一、沒有「每月三萬九坐月子補助」
現行制度並無任何法規或預算科目規定政府每月固定發三萬九給懷孕移工。
懷孕移工若進入安置機構,依勞動部公開說明,安置費為每日約 500 元,補助給機構作為基本生活照顧費,並非發現金給移工。
若適用勞保,產假給付屬於勞保制度或依法由雇主給薪,本國勞工同樣適用,並非外籍專屬。

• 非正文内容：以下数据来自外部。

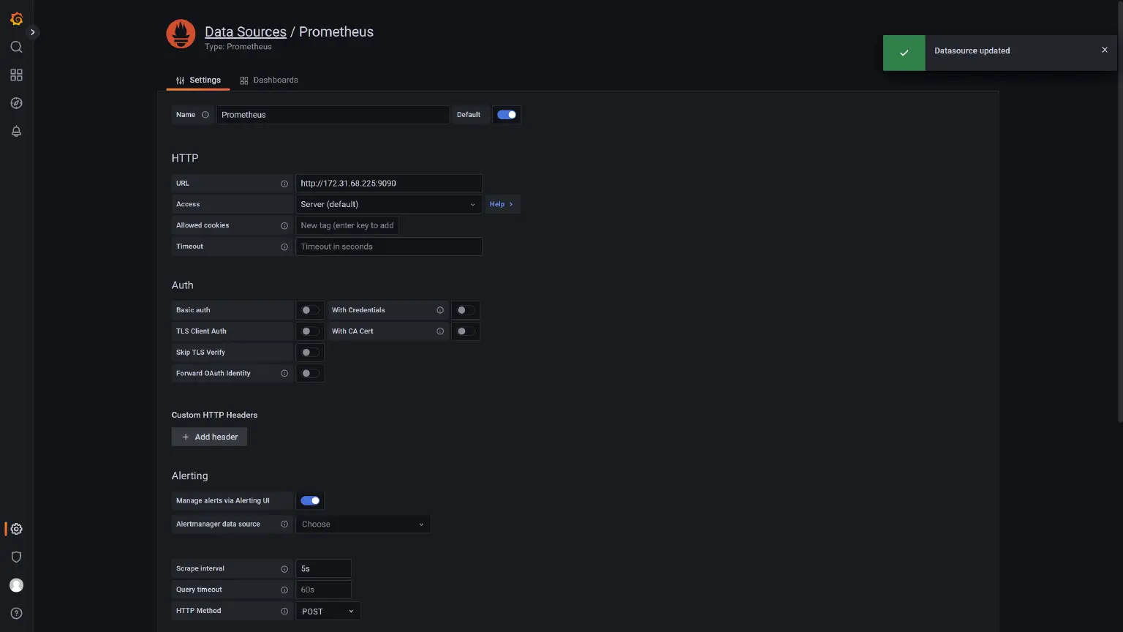This screenshot has height=632, width=1123.
Task: Click inside the URL input field
Action: point(388,183)
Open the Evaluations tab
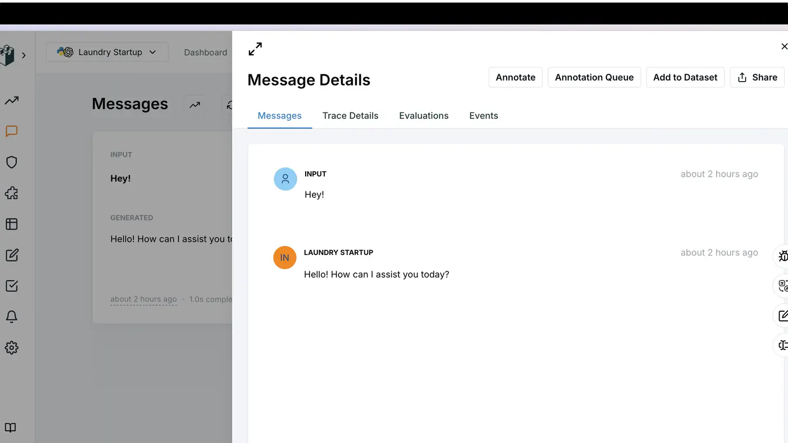The image size is (788, 443). (424, 115)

將安置費、醫療費與勞保給付混為一談,說成「每月三萬九坐月子補助」,並不精確。
二、「一年一百多萬養黑戶寶寶」並非平均事實
所謂黑戶寶寶,適用的是既有兒少保護制度,並非為外籍另設高額專案。
一般兒少機構安置費為每月數萬元,年度數十萬元等級。
只有少數重症醫療個案(如長期住院或重大疾病)才可能破百萬,那是醫療重症成本,與是否黑戶無關。
將極端個案當成平均值,並無公開統計支持。
反而若不安置、不納入疫苗與公衛體系,社會成本只會更高。
三、預算規模並未如網路所稱龐大
115 年度中央政府總預算案顯示:
* 勞動部主管預算約 2,970 億元
* 就業安定基金支出約 226 億元
* 其中 64.5%(約 145.8 億)用於促進本國人民就業,包括職訓、中高齡與青年就業政策,並非專為移工設立
懷孕移工安置只是其中小部分。
若以一年安置 500 人估算:
每日 500 元 × 平均 4 個月(約 120 天)
全年約 3,000 萬元
3,000 萬占 226 億約 0.13%(千分之一點三)。
這不是預算主體,而是極低比例的風險控管支出。
四、實際安置人數
每年約 6,000 名移工懷孕,但並非全部需要安置,多數產後自行返國或在原雇主體系內處理。
依勞動部公開資料:
* 每月新增臨時安置約 30 人
* 約 360 人/年
* 加計刑事案件、類失聯個案與地方轉介案件
整體規模約 300~500 人等級
也就是說:
6,000 是懷孕人數;真正進入安置體系的是其中少數。
五、安置的核心目的:降低失聯與地下化風險
目前台灣約有 87 萬名移工,其中 約 9 萬多人失聯,比例約 10.2%~10.9%。疫情後人數上升,多集中於製造業與看護工。
若制度設計是:
懷孕即解約、懷孕即失去居留、沒有醫療與住所保障
對當事人而言,提前失聯反而成為理性選擇。
失聯後即流入地下經濟,包括非法聘僱、地下工廠與非法仲介體系,剝削與人口販運風險隨之增加。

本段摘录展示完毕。